How the Nest thermostat is making a big impact
The creators of the Nest Learning Thermostat, Tony Fadell and Matt Rogers both worked on the iPod and iPhone at Apple before setting out to start their new company. A new profile on the guys in MIT Technology Review explains how that experience and their own vision has allowed them to reinvent the thermostat in a way that could lead to smarter, more energy efficient homes in the very near future.
In the piece, Fadell shares how designing and building his own connected energy-efficient home was the major inspiration for the Nest:
“I said, ‘How do I design this home when the primary interface to my world is the thing in my pocket?’ ” says Fadell. He baffled architects with demands that the home’s every feature, from the TV to the electricity supply, be ready for a world in which the Internet and mobile apps made many services more responsive. When it came to choosing a programmable thermostat for his expensive eco-friendly heating, ventilation, and air conditioning (HVAC) system, Fadell blew a gasket: “They were 500 bucks a pop, and they were horrible and doing nothing and brain-dead. And I was like, ‘Wait a second, I’ll design my own.’ ”
Along with Rogers he designed the Nest Learning Thermostat, a thermostat that is essentially a tiny internet-connected computer housed in a sleek minimalist design that learns your heating and cooling preferences and automatically adjusts itself to capture the most amount of energy savings, like going to an energy-sipping "Away" mode when it senses that everyone is out of the house.
One of Nest's strengths that we've discussed on TreeHugger before, and is repeated in this article, is the team's ability to combine vision with customer feedback and release software updates that reflect what the customer wants. Tech Review says about Fadell:
But he also remains open to taking instruction from hard data, drawing on evidence collected from Nest thermostats, customer surveys, and a group of around 1,000 customers whose thermostats are used to test new features. For example, Nest thermostats originally adjusted themselves to an energy-conserving setting in the morning two hours after detecting that human activity in a home had stopped. They waited that long in case the owner soon returned home. But anonymous data from Nest thermostats revealed that people reliably stayed out for quite a while when they left in the morning. So the company sent a software update to all the thermostats to take that into account. Now the devices turn themselves down after just 30 minutes.

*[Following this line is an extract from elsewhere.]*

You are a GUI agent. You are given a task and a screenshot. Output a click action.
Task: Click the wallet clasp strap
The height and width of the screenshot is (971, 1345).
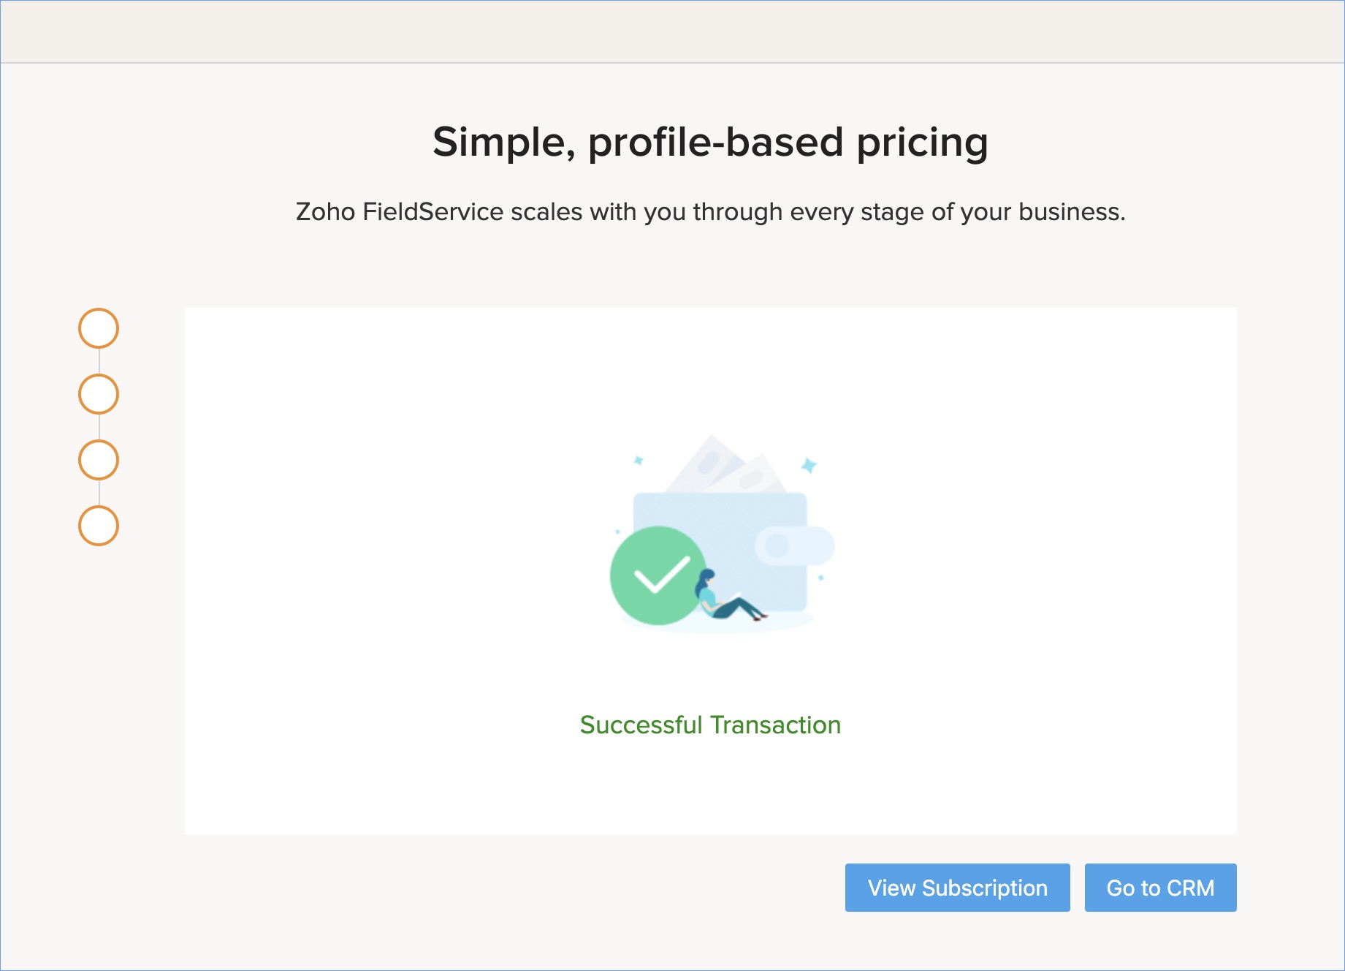pyautogui.click(x=795, y=545)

Adjustments like that have lead to the Nest saving 225 million kilowatt-hours of energy or $29 million in energy costs at average U.S. prices since its October 2011 release. With 10 million thermostats sold annually and thermostats controlling half of the energy used in American homes, the Nest has the potential to have a major impact.
Things like stripping the thermostat down to the the absolute basics (turning up or down), changing to away and at home temperatures for you so you don't have to remember to do it and letting you control it all from a smartphone are the user-friendly features that have made Nest stand out compared to other smart thermostats that have a lot of dials and buttons to fumble with. And from the guys who helped design the iPod, which stripped a music player down to a click wheel, we shouldn't be surprised.
And like the iPod, the Nest Learning Thermostat is just the beginning. The company has plans for a new so-far-secret product that will likely be just as impressive. While no details have been discussed, Fadell did quash the idea that it would be a home automation device, according to Tech Review, "When pressed, Fadell dismissed a suggestion that it would be logical to expand into “home automation,” products today mostly pitched at enthusiasts that allow home appliances and lighting to be controlled remotely. “I’m not here to impress geeks,” he says, but to make simple home technology “empowering for everyone.”